I’m old enough these days to have some wisdom and insights on how I could have lived a more successful and happier life; in other words, the wisdom I would need if I had the opportunity to do my life over again. A “life do over” as some people would say.
I’ve shared my thoughts with some of my retired friends, and to a person they agree with me. They told me I should write a book called “How To Live Your Life As If It Was Your Second Shot At It”. I told them the title was certainly catchy but I’m not sure anyone would read it until they were too old to get much out of the book.
But if I did write such a “life do over” book, this is what I would say.
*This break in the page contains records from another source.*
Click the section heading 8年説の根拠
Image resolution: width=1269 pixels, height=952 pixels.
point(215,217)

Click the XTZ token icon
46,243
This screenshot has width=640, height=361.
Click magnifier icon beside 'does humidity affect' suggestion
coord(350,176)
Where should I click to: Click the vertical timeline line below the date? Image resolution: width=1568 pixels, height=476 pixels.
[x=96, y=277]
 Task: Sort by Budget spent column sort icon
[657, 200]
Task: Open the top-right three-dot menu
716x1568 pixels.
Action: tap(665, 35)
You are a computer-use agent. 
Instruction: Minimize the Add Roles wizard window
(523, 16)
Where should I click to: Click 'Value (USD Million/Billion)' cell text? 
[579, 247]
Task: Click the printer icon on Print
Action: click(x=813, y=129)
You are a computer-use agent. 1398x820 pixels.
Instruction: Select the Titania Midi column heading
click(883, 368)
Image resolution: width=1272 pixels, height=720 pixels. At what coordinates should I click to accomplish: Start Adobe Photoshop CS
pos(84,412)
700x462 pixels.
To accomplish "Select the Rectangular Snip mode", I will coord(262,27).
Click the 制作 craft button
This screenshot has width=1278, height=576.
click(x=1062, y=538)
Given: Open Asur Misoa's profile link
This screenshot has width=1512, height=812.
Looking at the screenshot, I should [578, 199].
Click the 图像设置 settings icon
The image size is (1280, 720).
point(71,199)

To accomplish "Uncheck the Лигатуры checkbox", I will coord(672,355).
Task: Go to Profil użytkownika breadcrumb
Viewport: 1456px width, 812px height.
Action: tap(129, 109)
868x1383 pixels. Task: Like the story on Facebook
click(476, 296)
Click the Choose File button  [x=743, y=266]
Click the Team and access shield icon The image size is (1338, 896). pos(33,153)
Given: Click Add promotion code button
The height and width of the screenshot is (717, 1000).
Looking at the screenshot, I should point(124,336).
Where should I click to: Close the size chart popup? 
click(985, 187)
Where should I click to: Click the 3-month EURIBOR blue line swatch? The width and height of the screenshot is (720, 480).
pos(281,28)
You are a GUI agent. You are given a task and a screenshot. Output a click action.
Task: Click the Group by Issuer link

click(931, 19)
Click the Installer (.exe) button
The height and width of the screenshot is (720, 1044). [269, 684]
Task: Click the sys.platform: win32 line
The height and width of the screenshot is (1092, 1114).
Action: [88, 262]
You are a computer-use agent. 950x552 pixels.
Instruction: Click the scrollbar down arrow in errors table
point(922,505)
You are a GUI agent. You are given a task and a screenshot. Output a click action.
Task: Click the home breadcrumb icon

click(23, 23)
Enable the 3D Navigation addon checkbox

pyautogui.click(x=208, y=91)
If I could do life over again, I would be much more selective regarding the “stuff” that I purchased. I would come out of college and immediately begin down sizing my life. I would purchase only what I needed to support a very simple life style. I would live in a very small home with a yard large enough for me to grow most of my own food.
I would recognize and affirm that in my first life I spent far too much money and time collecting “stuff” that I really didn’t need. And in many cases, it was “just in case” stuff that I simply stored and never got around to actually using. I would caution readers of my book that in my first life, most of the “stuff” I bought, I paid far more than I needed to pay simply because I bought “new and shiny” rather than “used and functional”.
And because I was too impatient to save the money before I bought most of the “stuff” I bought, I spent the first half of my first life giving the banks back far too much of my hard earned money in the form of interest payments every month.
(Warning: If you are past the first half of your life, I would suggest not attempting to calculate exactly how much you’ve spent on “impatience generated” interest payments. It will ruin your day.)
Basic Philosophy 101
I would include in my book the wisdom a wise person shared with me recently. It is a humorous but sad reality that I can certainly relate to looking back at my first time through this life.
He told me that most of us tend to spend the first half of our life collecting “stuff”; then we spend about 48 hours actually enjoying the “stuff” we’ve bought; and then we spend the second half of our life fixing, repairing, and maintaining all that “stuff” so we can give it away in a garage sale at five cents on the dollar after we retire. Like I said, it was funny wisdom, but sadly all too true. That is exactly what I did in my first life.
I would also point out in my book the importance of interviewing retired people while a person is still in their senior year of high school in order to confirm for himself or herself the wisdom contained in my book.
I would also encourage high school students to get as much education as possible. In fact, I would tell them in the introduction of my book that unless they plan on going onto college, or a good trade school, not to worry about reading the rest of my book because they probably would never have enough money to buy much “stuff” anyways.
I would end the book by warning my readers how much the world will encourage them to unconsciously slide into living their life the way I lived mine.
Unfortunately, we don’t get a second chance at life so I’m re-thinking a better title for my book might be “You Buy Stuff, You Give Stuff Away, You Finally Achieve The Wisdom Necessary To Life A Happy And Successful Life, And Then You Die And Leave Whatever Is Left Of Your Stuff To Your Children So They Can Sell It In A Garage Sale.”
It’s a bit long but it would say what the book is about for those too busy buying “stuff” to have time to actually read it.